I can appreciate many claiming that what the panel did to determine actual cash value did not comply with Wisconsin law. But judges will often come up with extraordinary reasons to find the case over and the award binding. In this case, the court went so far as to say the following:

Meier could have, of course, negotiated for a provision that would have assigned Wadena a more active role in the dispute resolution process. But she did not. And freedom to contract necessarily entails freedom to enter into contracts that one might ultimately regret.

This is a strained statement. One of the basic principles of insurance law is that most insurance contracts are contracts of adhesion. There is no bargaining power for the vast majority of policyholders. It is a “take it or leave it” proposition. These are form contracts with many insurance competitors sharing the same adhesion forms. Except in rare cases, insurance companies write the contracts, and policyholders have no say about the terms. 

Today, those same insurance companies are addressing the issue of methodology to their benefit by rewriting the standard appraisal clause. We discussed this trend in State Farm New Policy Filing In California Should Be Concerning To All In the Property Insurance Industry—An Example Is the New Appraisal Language. State Farm is not bargaining with policyholders over this new language. 

The point of this post is a warning that it is hard to overcome the methodology of an award. When an appraiser is pushing a crazy idea, which most would never agree with, as part of a value proposition in an appraisal, it may take a very skilled and prepared opposing appraisal and competent umpire to understand how ridiculous the proposition might be.  

This leads me to my final point—the selection of an appraiser is important. In my afternoon presentation to appraisers and umpires, I discussed the need for them to take their duties seriously and be the best educated and skilled they can be. Steve Badger said that panelists should look at their roles as being an “honor.” I agree. 

The answer to today’s post is “yes.” But the success ratio of doing so is slight. 

Thought For The Day 

  • Lloyd Christmas : I want to ask you a question, straight out, flat out, and I want you to give me the honest answer. What do you think the chances are of a guy like you and a girl like me ending up together?
  • Mary Swanson : Well Lloyd, that’s difficult to say. We really don’t…
  • Lloyd Christmas : Hit me with it! Just give it to me straight! I came a long way just to see you Mary, just… The least you can do is level with me. What are my chances?
  • Mary Swanson : Not good.

[the background soundtrack music suddenly stops] 

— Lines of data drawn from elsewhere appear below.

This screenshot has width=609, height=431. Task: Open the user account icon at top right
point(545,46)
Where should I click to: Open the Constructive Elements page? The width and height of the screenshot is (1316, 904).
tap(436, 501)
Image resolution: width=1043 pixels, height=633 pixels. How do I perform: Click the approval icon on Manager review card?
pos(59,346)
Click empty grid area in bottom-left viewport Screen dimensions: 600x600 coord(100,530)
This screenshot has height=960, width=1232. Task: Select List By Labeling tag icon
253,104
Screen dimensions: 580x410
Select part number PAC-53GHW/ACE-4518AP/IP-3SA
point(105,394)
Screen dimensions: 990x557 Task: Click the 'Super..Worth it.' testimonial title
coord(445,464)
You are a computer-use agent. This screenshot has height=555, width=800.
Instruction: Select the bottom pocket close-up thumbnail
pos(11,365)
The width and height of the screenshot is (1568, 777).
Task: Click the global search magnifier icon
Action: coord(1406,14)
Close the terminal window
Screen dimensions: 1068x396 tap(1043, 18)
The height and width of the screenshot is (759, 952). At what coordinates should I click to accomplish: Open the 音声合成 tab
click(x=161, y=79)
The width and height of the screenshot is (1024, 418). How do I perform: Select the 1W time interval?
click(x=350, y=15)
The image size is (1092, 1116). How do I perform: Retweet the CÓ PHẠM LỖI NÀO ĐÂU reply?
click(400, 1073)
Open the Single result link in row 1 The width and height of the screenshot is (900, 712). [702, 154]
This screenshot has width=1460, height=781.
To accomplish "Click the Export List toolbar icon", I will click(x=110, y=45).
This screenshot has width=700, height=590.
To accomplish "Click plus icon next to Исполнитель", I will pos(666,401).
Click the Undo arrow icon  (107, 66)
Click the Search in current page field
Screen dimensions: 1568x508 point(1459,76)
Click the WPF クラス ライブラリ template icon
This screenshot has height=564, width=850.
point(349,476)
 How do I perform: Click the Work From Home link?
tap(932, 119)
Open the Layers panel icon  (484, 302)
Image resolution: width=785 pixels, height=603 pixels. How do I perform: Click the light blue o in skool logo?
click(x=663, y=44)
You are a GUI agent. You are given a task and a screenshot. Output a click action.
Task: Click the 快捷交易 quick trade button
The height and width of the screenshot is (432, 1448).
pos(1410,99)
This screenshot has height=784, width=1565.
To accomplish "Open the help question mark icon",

  • Lloyd Christmas : [he gulps, his mouth twitching]  You mean, not good like one out of a hundred?
  • Mary Swanson : I’d say more like one out of a million.
  • Lloyd Christmas : [long pause while he processes what he’s heard]  So you’re telling me there’s a chance. YEAH!

—Dum and Dumber – 1994

1 Meier v. Wadena Ins. Co., No. 23-cv-0158, 2023 WL 3821346 (E.D. Wis. June 5, 2023).